### ТЕКСТ ДЛЯ ЧТЕНИЯ
В то время воззвания большевиков, пестревшие на всех стенах и заборах Петрограда, взывали к смерти врага республики генерала Врангеля, а матросы и солдаты, маршировавшие по улицам и площадям, с энтузиазмом горланили новую державную песню: «Белая армия, черный барон снова готовят нам царский трон. Но от тайги до британских морей Красная Армия всех сильней!»
Обстановка в городе становилась для баронессы все более мрачной, тучи над ее головой сгущались, и безысходный страх давил на ее мятущееся сознание. К тому же она знала, что ЧК уже расстреляло кузенов сына и что многие их дальние родственники, а также известные ей знатные дамы – графиня Бенингсен, княгиня Куракина, баронессы Икскуль и Тизенгаузен, старуха Родзянко (мать председателя Госдумы Родзянко, настоявшего на отречении самодержца Николая II от престола) месяцами томились во вшивых казематах. Достоверные слухи об этом надрывали и жалили сердце баронессы, как тучи осатаневших шмелей.

### ДАННЫЕ ДЛЯ ОБРАБОТКИ
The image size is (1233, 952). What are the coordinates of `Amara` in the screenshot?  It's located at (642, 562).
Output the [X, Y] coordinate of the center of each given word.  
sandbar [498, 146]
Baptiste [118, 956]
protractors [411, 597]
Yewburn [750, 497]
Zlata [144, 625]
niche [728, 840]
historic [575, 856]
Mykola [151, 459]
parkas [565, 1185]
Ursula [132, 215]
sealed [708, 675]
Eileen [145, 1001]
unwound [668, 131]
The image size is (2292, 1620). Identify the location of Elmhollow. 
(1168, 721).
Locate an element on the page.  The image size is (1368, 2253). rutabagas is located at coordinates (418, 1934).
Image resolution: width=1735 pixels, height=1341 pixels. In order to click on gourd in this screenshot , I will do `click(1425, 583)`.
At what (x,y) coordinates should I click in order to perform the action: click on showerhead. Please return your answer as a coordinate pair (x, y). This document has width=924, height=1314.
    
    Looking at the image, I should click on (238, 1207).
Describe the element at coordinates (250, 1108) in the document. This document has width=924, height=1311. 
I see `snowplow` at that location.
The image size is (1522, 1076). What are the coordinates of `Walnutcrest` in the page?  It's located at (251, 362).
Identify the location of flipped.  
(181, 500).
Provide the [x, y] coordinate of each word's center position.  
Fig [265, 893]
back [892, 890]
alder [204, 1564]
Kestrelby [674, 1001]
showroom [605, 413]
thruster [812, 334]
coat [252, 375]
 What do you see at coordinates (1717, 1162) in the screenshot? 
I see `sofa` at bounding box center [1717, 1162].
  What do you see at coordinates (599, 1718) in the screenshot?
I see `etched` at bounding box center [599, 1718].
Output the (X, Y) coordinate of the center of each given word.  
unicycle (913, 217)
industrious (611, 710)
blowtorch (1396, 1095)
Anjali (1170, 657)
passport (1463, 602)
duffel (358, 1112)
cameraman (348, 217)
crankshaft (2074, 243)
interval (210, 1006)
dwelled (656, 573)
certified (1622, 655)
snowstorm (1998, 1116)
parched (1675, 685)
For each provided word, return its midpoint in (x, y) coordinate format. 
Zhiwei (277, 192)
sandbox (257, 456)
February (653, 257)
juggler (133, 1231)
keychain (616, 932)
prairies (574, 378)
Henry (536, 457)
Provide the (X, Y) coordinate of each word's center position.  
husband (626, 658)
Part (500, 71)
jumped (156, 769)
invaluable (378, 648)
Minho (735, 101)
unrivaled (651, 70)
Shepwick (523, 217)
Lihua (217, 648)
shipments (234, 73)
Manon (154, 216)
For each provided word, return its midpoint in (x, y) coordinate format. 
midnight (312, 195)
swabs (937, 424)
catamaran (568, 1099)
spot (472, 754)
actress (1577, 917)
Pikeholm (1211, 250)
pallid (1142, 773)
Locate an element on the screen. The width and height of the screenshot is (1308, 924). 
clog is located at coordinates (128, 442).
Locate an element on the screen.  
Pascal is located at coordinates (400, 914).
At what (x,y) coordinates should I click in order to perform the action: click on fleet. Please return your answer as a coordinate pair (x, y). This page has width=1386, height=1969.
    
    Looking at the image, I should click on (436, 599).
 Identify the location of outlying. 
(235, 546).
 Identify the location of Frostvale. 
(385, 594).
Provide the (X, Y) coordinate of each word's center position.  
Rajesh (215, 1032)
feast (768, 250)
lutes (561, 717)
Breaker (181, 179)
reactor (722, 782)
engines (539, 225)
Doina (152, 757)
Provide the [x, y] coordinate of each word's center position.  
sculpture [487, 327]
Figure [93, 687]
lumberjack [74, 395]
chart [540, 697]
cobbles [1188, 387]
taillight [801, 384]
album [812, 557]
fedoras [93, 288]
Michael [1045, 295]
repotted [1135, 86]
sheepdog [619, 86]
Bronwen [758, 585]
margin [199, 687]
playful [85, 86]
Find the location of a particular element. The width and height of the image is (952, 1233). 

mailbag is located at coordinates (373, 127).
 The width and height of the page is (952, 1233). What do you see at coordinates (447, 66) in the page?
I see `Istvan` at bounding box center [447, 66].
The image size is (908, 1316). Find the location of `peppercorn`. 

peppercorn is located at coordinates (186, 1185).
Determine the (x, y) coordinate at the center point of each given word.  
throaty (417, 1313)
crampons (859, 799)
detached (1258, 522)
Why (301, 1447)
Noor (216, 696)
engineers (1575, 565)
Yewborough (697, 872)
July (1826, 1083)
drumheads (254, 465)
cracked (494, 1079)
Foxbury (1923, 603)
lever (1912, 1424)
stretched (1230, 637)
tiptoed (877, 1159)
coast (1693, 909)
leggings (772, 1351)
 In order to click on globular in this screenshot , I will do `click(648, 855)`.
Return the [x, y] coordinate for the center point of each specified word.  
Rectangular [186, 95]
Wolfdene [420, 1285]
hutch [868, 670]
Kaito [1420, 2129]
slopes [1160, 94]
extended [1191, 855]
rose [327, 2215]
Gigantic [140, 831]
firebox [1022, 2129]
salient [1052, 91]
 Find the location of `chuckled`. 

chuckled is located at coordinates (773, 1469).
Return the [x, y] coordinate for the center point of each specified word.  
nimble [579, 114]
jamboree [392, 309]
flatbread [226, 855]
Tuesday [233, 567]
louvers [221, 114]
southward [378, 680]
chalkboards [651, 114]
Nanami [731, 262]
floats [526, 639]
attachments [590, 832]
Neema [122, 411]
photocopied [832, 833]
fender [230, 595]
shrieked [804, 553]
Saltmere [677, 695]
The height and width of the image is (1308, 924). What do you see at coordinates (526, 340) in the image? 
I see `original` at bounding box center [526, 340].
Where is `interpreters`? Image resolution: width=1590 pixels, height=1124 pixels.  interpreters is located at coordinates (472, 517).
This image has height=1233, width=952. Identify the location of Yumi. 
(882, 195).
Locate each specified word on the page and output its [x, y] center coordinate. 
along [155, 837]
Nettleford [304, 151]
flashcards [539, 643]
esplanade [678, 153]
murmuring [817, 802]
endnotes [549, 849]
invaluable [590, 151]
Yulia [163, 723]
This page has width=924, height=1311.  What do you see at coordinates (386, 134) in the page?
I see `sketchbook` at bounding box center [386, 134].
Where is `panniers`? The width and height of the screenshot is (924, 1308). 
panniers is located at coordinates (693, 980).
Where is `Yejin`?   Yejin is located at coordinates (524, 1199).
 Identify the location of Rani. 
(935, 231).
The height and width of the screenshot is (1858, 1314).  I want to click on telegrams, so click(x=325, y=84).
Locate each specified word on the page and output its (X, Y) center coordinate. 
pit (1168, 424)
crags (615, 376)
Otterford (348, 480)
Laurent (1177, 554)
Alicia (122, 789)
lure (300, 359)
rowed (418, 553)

### ЗАДАНИЯ
1. Повторите дословно фрагмент отрывка о баронессе в Петрограде между словами «Обстановка в городе» и «тучи осатаневших шмелей.» включительно.
2. Перемасштабируйте записи между строками, содержащими «industrious (611, 710)» и «shipments (234, 73)», включительно: выведите эти строки заново вместе с запросами, умножив каждую координату в ответах на 2,45 и округлив до целого (половины вверх). Числа в самих запросах не меняйте и других строк не выводите.

### ОТВЕТЫ К ЗАДАНИЯМ
1.
Обстановка в городе становилась для баронессы все более мрачной, тучи над ее головой сгущались, и безысходный страх давил на ее мятущееся сознание. К тому же она знала, что ЧК уже расстреляло кузенов сына и что многие их дальние родственники, а также известные ей знатные дамы – графиня Бенингсен, княгиня Куракина, баронессы Икскуль и Тизенгаузен, старуха Родзянко (мать председателя Госдумы Родзянко, настоявшего на отречении самодержца Николая II от престола) месяцами томились во вшивых казематах. Достоверные слухи об этом надрывали и жалили сердце баронессы, как тучи осатаневших шмелей.

2.
industrious (1497, 1740)
blowtorch (3420, 2683)
Anjali (2867, 1610)
passport (3584, 1475)
duffel (877, 2724)
cameraman (853, 532)
crankshaft (5081, 595)
interval (515, 2465)
dwelled (1607, 1404)
certified (3974, 1605)
snowstorm (4895, 2734)
parched (4104, 1678)
For each provided word, return its midpoint in (x, y) coordinate format. 
Zhiwei (679, 470)
sandbox (630, 1117)
February (1600, 630)
juggler (326, 3016)
keychain (1509, 2283)
prairies (1406, 926)
Henry (1313, 1120)
Provide the (X, Y) coordinate of each word's center position.  
husband (1534, 1612)
Part (1225, 174)
jumped (382, 1884)
invaluable (926, 1588)
Minho (1801, 247)
unrivaled (1595, 172)
Shepwick (1281, 532)
Lihua (532, 1588)
shipments (573, 179)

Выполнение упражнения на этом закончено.